Sim, sem dúvida! E, no entanto, era verdade que ele estava partindo, saindo em viagem, aquele cavalheiro, tão caseiro até então!
Às oito horas, Chavemestra já havia preparado a modesta mochila contendo o seu guarda-roupa e o de seu amo. Então, sentindo-se ainda atônito, ele saiu do quarto, cuja porta fechou com cuidado, e foi ter com Mr. Fogg.
Mr. Fogg estava pronto. Ele trazia sob o seu braço o Bradshaw’s continental railway steam transit and general guide, que deveria fornecer-lhe todas as indicações necessárias à sua viagem. Ele pegou a sacola de mão de Chavemestra, abriu-a, nela introduzindo um sólido maço destas belas bank-notes que têm curso em todo o país.
– Não esqueceu nada? – perguntou ele.
– Não, senhor.
– Minha capa de chuva e minha coberta?
– Aqui estão.
– Muito bem, pegue a sacola.
Mr.
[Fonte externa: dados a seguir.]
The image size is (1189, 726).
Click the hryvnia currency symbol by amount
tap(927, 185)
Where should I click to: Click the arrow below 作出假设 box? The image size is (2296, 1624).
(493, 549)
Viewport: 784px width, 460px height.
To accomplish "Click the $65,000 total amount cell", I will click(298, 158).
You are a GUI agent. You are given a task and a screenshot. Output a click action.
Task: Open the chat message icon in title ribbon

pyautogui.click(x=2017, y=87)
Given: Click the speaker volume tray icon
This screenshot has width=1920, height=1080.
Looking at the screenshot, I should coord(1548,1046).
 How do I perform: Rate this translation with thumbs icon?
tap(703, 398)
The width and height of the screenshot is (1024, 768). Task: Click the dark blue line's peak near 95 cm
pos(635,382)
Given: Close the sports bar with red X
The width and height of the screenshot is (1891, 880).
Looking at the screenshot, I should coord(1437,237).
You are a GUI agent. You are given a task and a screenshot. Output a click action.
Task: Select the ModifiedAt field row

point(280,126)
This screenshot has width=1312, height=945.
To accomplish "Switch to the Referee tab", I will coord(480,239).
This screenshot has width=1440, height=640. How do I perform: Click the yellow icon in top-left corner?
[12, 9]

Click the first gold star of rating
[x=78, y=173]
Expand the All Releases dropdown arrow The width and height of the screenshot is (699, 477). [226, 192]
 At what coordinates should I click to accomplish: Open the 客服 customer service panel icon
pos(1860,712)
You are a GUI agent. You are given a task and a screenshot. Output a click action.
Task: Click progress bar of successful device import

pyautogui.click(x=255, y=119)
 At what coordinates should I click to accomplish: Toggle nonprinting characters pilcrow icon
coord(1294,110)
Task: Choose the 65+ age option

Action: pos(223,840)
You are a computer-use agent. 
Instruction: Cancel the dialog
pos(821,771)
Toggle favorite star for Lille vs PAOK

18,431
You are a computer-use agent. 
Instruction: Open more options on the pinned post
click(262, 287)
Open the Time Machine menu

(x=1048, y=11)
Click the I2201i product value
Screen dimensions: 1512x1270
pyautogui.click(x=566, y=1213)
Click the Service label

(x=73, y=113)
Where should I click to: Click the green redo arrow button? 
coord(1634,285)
Fogg devolveu a sacola de mão a Chavemestra.
– Tenha cuidado com ela – observou. – Dentro, há vinte mil libras.
A tal sacola por pouco não caiu das mãos de Chavemestra, como se as vinte mil libras fossem em ouro e pesassem tremendamente.
O amo e o pajem, então, desceram, e a porta da rua foi trancada com duas voltas de chave.
As carruagens faziam ponto na extremidade de Saville-row. Phileas Fogg e o seu criado subiram num cabriolé, que, rapidamente, tomou a direção da estação de Charing-Cross, na qual vem dar uma das ramificações do South-Eastern-railway.
Às oito horas e vinte minutos, o cabriolé parou diante da grade de ferro da estação. Chavemestra saltou, no que foi seguido por seu amo, que pagou o cocheiro.
Nesse momento, uma pobre mendiga, trazendo uma criança pela mão, com os pés descalços na lama, coberta por um chapéu roto do qual pendia uma pluma de fealdade desoladora, com um xale esfarrapado sobre os seus trapos, aproximou-se de Mr. Fogg e pediu-lhe uma esmola.
Mr. Fogg tirou do seu bolso os vinte guinéus que acabara de ganhar no whist, e, dando-os à mendiga, lhe disse:
– Tome, minha boa mulher. Estou contente de tê-la encontrado!
E seguiu.
Chavemestra sentiu como que umedecerem-se os redores de suas pupilas. Seu amo elevava-se em sua estima.
Mr. Fogg e ele adentraram sem delongas a grande sala da estação. Lá, Phileas Fogg deu a Chavemestra a ordem de comprar duas passagens em primeira classe para Paris. Foi quando, voltando-se para trás, avistou os seus cinco colegas do Reform-Club.
– Senhores, estou partindo – disse ele –, e os diversos vistos aduaneiros carimbados em meu passaporte, que levo para este efeito, lhes permitirão, na minha volta, verificar meu itinerário.
– Oh! Mr. Fogg – respondeu elegantemente Gauthier Ralph –, isso não é necessário. Nós confiamos em sua palavra!
– Eu prefiro assim – disse Mr. Fogg.
– Não esqueça que o senhor deverá de estar de volta...
– Dentro de oitenta dias – respondeu Mr. Fogg –, no sábado, 21 de dezembro de 1872, oito horas e quarenta e cinco minutos da noite. Até a vista, senhores.
Às oito e quarenta, Phileas Fogg e o seu pajem tomaram lugar no mesmo compartimento. Às oito e quarenta e cinco, um apito ressoou e o trem pôs-se em marcha.
Naquela noite escura caía uma chuva fina. Phileas Fogg, encostado de seu lado, nada falava. Chavemestra, ainda atordoado, cingia maquinalmente contra si a sacola com as bank-notes.
O trem não havia cruzado Sydenham quando Chavemestra soltou um verdadeiro grito de desespero!
– O que há com você? – perguntou Mr. Fogg.
– Há que... que... com a minha pressa... perturbado como fiquei... eu esqueci...
– O quê?
– De fechar o bico de gás do meu quarto!
– Muito bem, meu caro – respondeu friamente Mr.